One of my favorite spots is near the top of a bluff just to the south of Grand Prismatic Spring. The boardwalk near the spring itself is worthwhile, but if you park at the Fairy Falls parking area (southeast of the parking lot near the Grand parking lot), then you can walk on a path that flanks the bluff to the north. Once you are in line with the spring, you can climb the bluff to get excellent views of the spring. It is a bit of a scramble and beware that you are not going to be on a trail while doing this. However, if you are careful, you will be rewarded with excellent photo opportunities.

Many people will advise you to go to Old Faithful. It is worth seeing, but if you are willing to wait, Grand Geyser is much more impressive. If it is late in the day, then you can get the pleasing warm side lighting and a rainbow from the geyser mist.

Another must-see is the Grand Canyon of the Yellowstone. The canyon is impressive (not like the Grand, but still very worthwhile). A popular place to shoot photos of the lower falls (the larger of the two) is at Artist's point. It will give you a view of the canyon a fair distance from the waterfall. You can also spot several osprey nests along the canyon walls.
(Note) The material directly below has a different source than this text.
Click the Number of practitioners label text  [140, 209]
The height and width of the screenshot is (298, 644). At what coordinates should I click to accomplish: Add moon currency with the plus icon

Mammoth hot springs and terraces are also worth visiting if you have the time. Happy shooting.


----------



## Eric D (Jan 5, 2015)

My opinion of the 2 most dramatic geological views during my first trip to Yellowstone over 10 days last May/June:

1. Grand Prismatic Pool, from Picture Hill. You walk from the Fairy Falls trailhead, not from Grand Prismatic parking lot. 
Grand Prismatic is NE of the hill, so let you decide on time-of-day. 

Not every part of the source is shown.